* updated library dependencies (2019, 2025)
* google-cloud-dataproc>=0.3.0
* google-cloud-logging>=1.9.0
* google-cloud-storage>=1.13.1
* PyYAML>=3.10
* jobs:
* MRJobs are now Spark-serializable (without calling sandbox())
* spark() can pass job methods to rdd.map() etc. (2039)
* all runners:
* inline runner runs Spark jobs through PySpark (1965)

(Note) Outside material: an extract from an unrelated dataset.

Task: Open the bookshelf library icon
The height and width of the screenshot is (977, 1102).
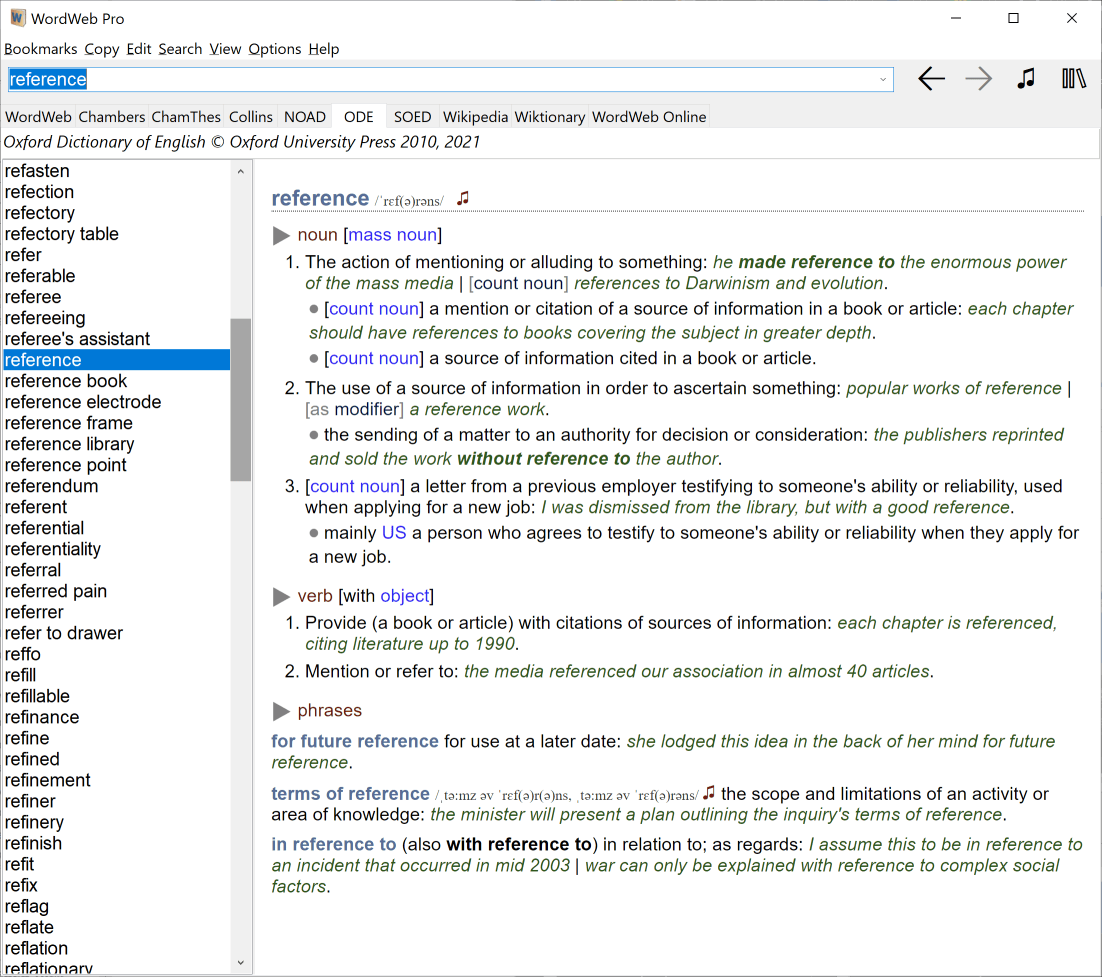Action: click(x=1074, y=79)
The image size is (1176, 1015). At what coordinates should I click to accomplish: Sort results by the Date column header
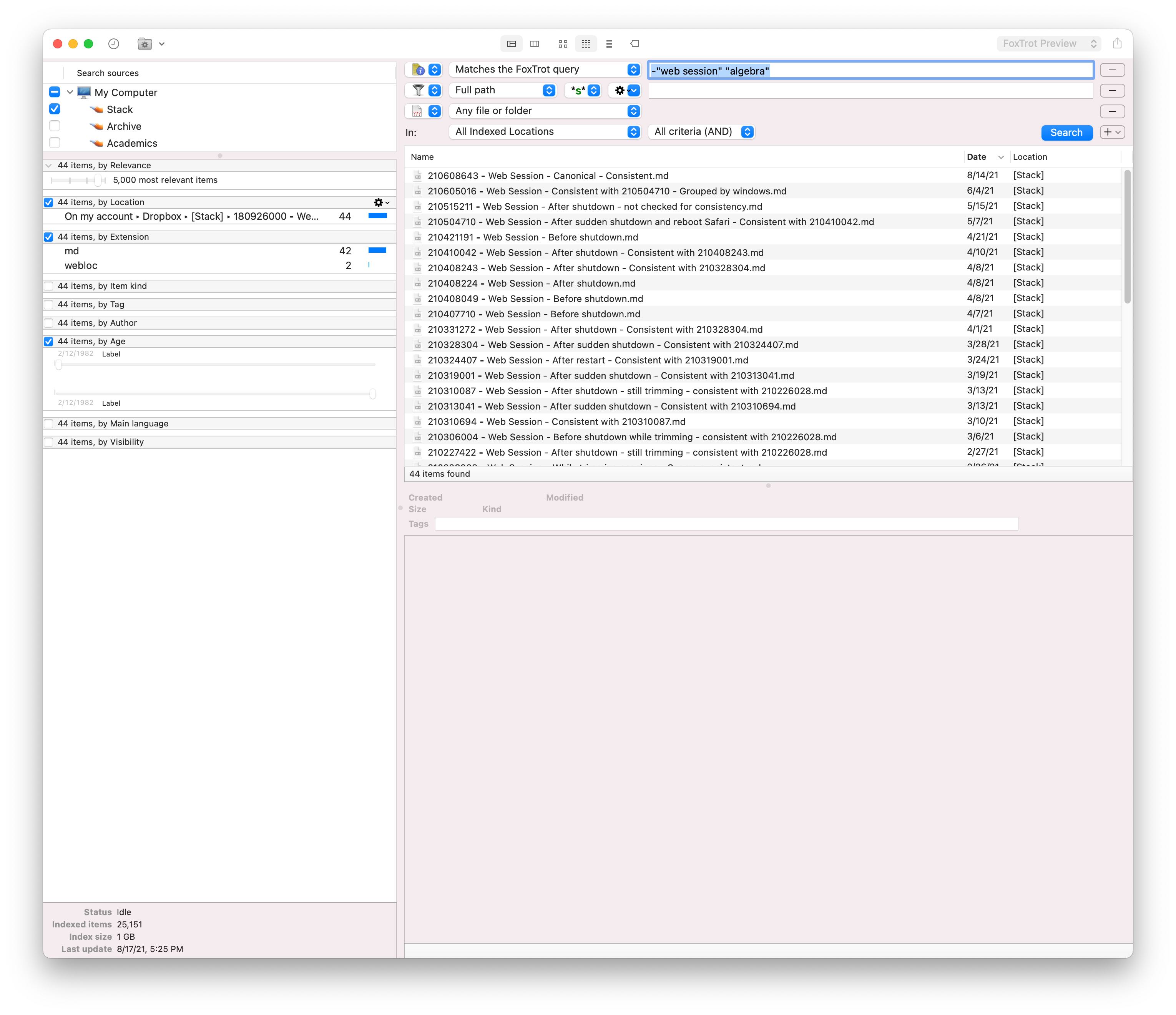(x=976, y=157)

* local runner runs Spark jobs on local-cluster master (1361)
* cat_output() now ignores files and subdirs starting with "." too (1337)
* this includes Spark checksum files (e.g. .part-00000.crc)
* empty *_bin options mean use the default, not a no-args command (1926)
* affected gcloud_bin, hadoop_bin, sh_bin, ssh_bin
* *python_bin options already worked this way
* improved Spark support
* full support for setup scripts (was just YARN) (2048)
* fully supports uploading files to Spark working dir (1922)
* including renaming files (2017)
* uploading archives/dirs is still unsupported except on YARN
* spark.yarn.appMasterEnv.* now only set on YARN (1919)
* add_file_arg() works on Spark
* even on local[*] master (2031)
* uses file:// as appropriate when running locally (1985)
* won't hang if Hadoop or Spark binary can't be run (2024)
* spark master/deploy mode can't be overridden by jobconf (2032)
* can search for spark-submit binary in pyspark installation (1984)
* (Dataproc runner does not yet support Spark)
* EMR runner:
* fixed fs bug that prevented running with non-default temp bucket (2015)
* less API calls when job retries joining a pooled cluster (1990)
* extra_cluster_params can set nested sub-params (1934)
* e.g. Instances.EmrManagedMasterSecurityGroup
* --subnet '' un-sets subnet set in mrjob.conf (1931)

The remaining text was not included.